Kedua, rakyat Indonesia dapat disebut berperilaku pemilih bergejolak (volatile voting behavior) sebagaimana tampak pada empat fakta berikut. Perolehan suara partai pemenang pemilu 30 persen berbeda dari satu pemilu ke pemilu berikutnya: PDI-P pada Pemilu 1999, Partai Golkar pada Pemilu 2004, dan Partai Demokrat pada Pemilu 2009. Ini karena jumlah swinging voters (pemilih yang berganti pilihan dari satu pemilu ke pemilu berikutnya) diperkirakan mencapai 35 persen.

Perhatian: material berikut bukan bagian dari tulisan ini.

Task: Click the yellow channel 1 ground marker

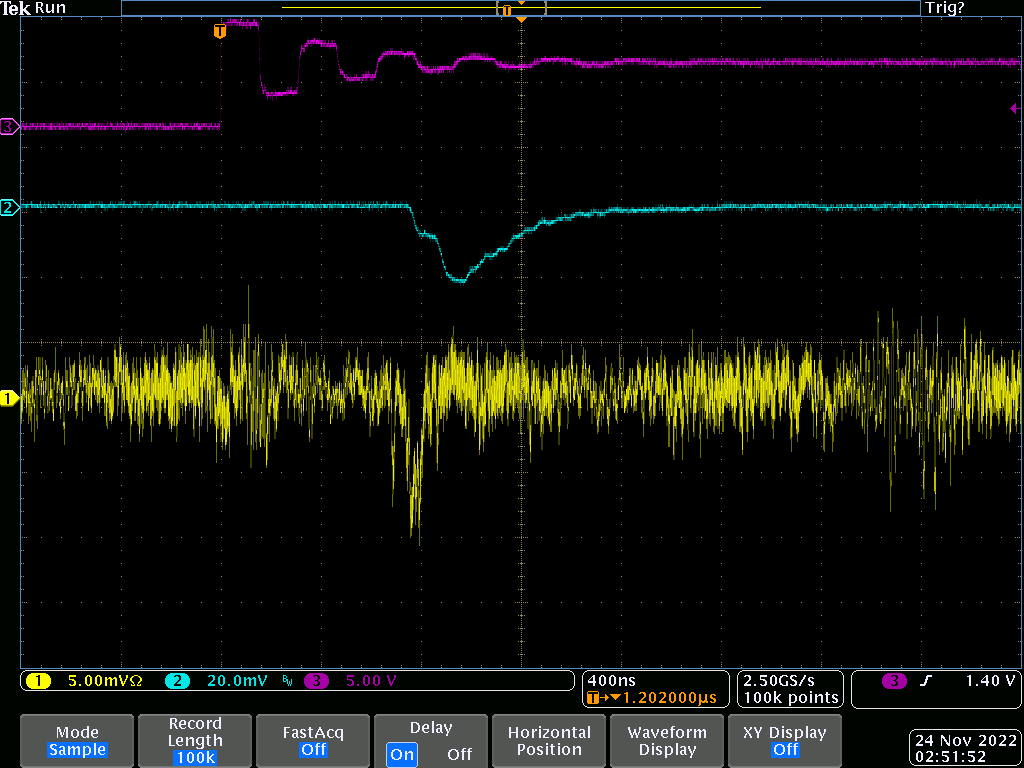Action: (10, 399)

Pada setiap pemilu muncul dua partai politik baru yang masuk DPR, yaitu Partai Demokrat dan PKS pada Pemilu 2004, dan Partai Gerindra dan Partai Hanura pada Pemilu 2009. Jumlah nonvoters (pemilih terdaftar, tetapi tidak menggunakan hak pilihnya) meningkat dari 18 persen pada Pemilu 2004 menjadi 30 persen pada Pemilu 2009.

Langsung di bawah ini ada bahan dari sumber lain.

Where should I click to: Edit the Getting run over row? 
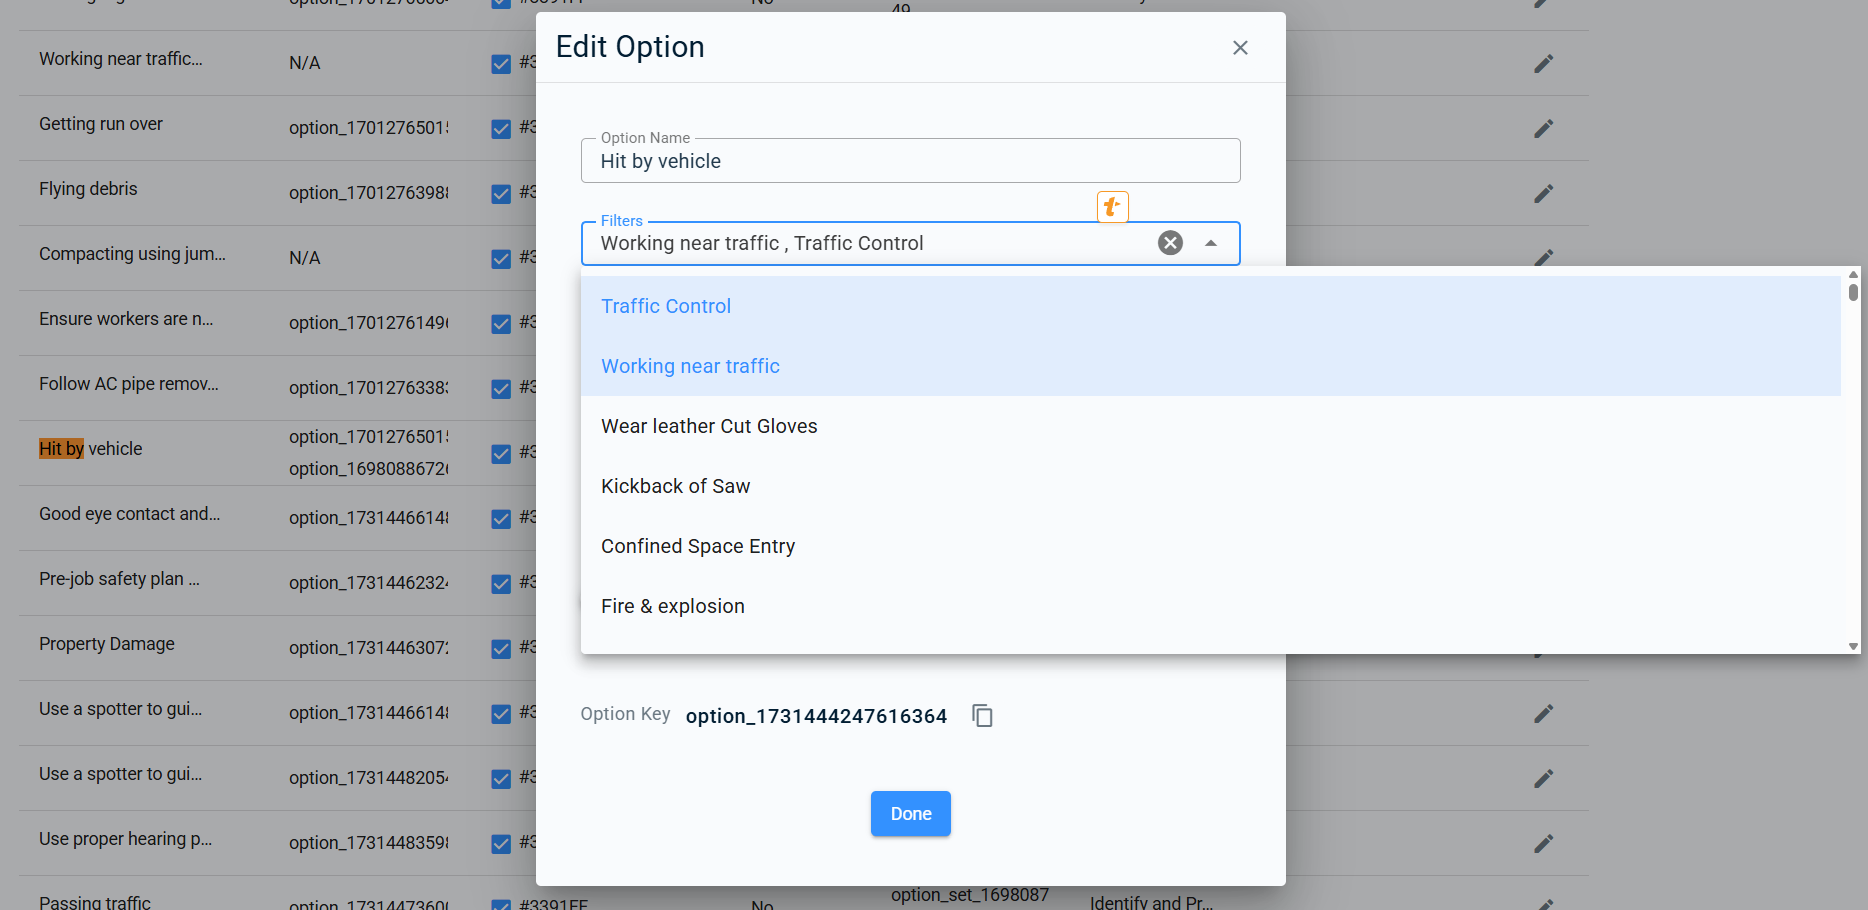point(1543,129)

Ketiga, jumlah partai politik peserta pemilu masih terlalu banyak: 48 pada Pemilu 1999, 24 pada Pemilu 2004, dan 38 pada Pemilu 2009, yang secara ideologis tidak memiliki perbedaan jelas. Fenomena kedua dan ketiga ini terjadi antara lain karena kepercayaan rakyat kepada partai politik semakin memudar.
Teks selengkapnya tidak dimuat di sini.